> РАБОЧЕЕ ЗАДАНИЕ
Выпишите без изменений из отрывка об Арагоне и полотнах Жерико участок текста от слов «Арагон, подробно описывая» до слов «огнем и металлом.» включительно.

> ВЫДЕРЖКА ИЗ ИСТОЧНИКА
==*==

Арагон, подробно описывая позу и движения кузнеца, освещение в кузнице и т. д., соединил разные полотна Жерико: «ребра, фантастически четко обрисованные и зубчатые, словно когти из человеческой плоти» — это как бы портрет «Натурщика»; «широкий разворот плеч» и игра теней при плавке металла — это уже от серии литографий Жерико «Английский кузнец», «Французский кузнец», «Фламандский кузнец», особенно от последней: мощная спина скакуна; величественная фигура кузнеца — широко расставленные ноги, напряженный (как во всех зарисовках Жерико с натуры) поворот тела, сильные руки, сжавшие щипцы, яркое световое пятно от горна и, для контраста, изнеженно-сутулая, вся обмякшая мужская фигура, — очевидно, того, кто ждет свою лошадь. Внутренняя идея этой прекрасной литографии, выполненной в 1822 году, абсолютно точно передана Арагоном: красота физического труда, власть человека над огнем и металлом.
Жерико — герой романа — не просто смотрит, он впитывает в себя «картины жизни», он мыслит с помощью схваченных глазом линий и цветовых контрастов. Контрасты французской истории тоже застывают для Жерико в зрительных образах — ярких, почти символических. Символичен для него «Офицер конных егерей»: смешавший бонапартиста с роялистом Жерико ценил те линии их судеб, которые совсем не враждебны, которые одинаково устремлены к грядущим дням Франции — без короля, без императора. Символичен цвет ранней зелени, повисшей дымкой над Пуа, и дождливая серость, провожающая короля. Зрительные ассоциации подстегивают мысль: Марк Антуан похож на маршала Нея. Теодор «вспомнил об измене маршала… Что все сие означает?»

==*==

> ПРЕДСТАВЛЕННЫЙ МАТЕРИАЛ
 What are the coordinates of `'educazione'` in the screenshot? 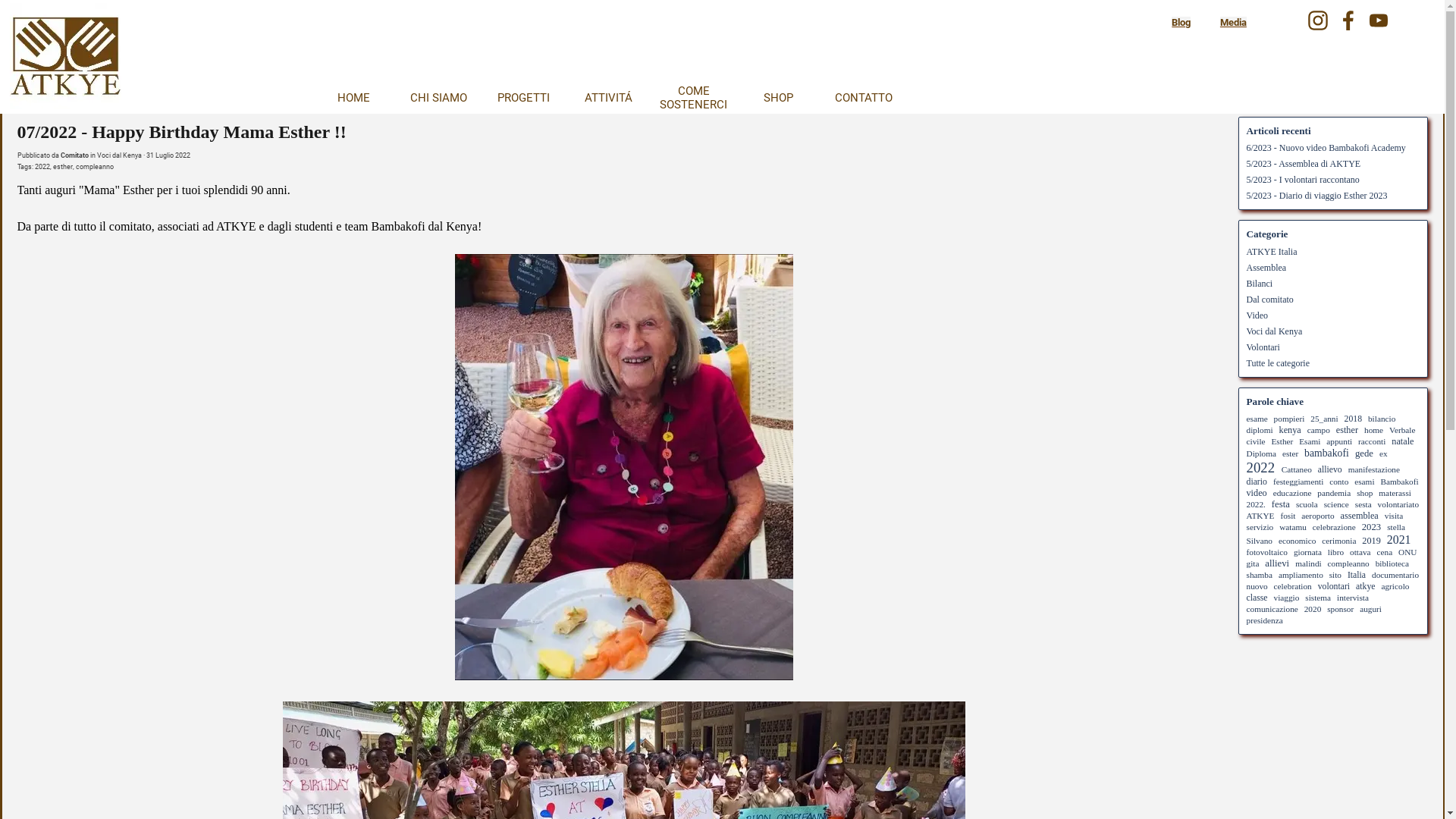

==*==

> ПОЛНЫЙ ОТВЕТ
Арагон, подробно описывая позу и движения кузнеца, освещение в кузнице и т. д., соединил разные полотна Жерико: «ребра, фантастически четко обрисованные и зубчатые, словно когти из человеческой плоти» — это как бы портрет «Натурщика»; «широкий разворот плеч» и игра теней при плавке металла — это уже от серии литографий Жерико «Английский кузнец», «Французский кузнец», «Фламандский кузнец», особенно от последней: мощная спина скакуна; величественная фигура кузнеца — широко расставленные ноги, напряженный (как во всех зарисовках Жерико с натуры) поворот тела, сильные руки, сжавшие щипцы, яркое световое пятно от горна и, для контраста, изнеженно-сутулая, вся обмякшая мужская фигура, — очевидно, того, кто ждет свою лошадь. Внутренняя идея этой прекрасной литографии, выполненной в 1822 году, абсолютно точно передана Арагоном: красота физического труда, власть человека над огнем и металлом.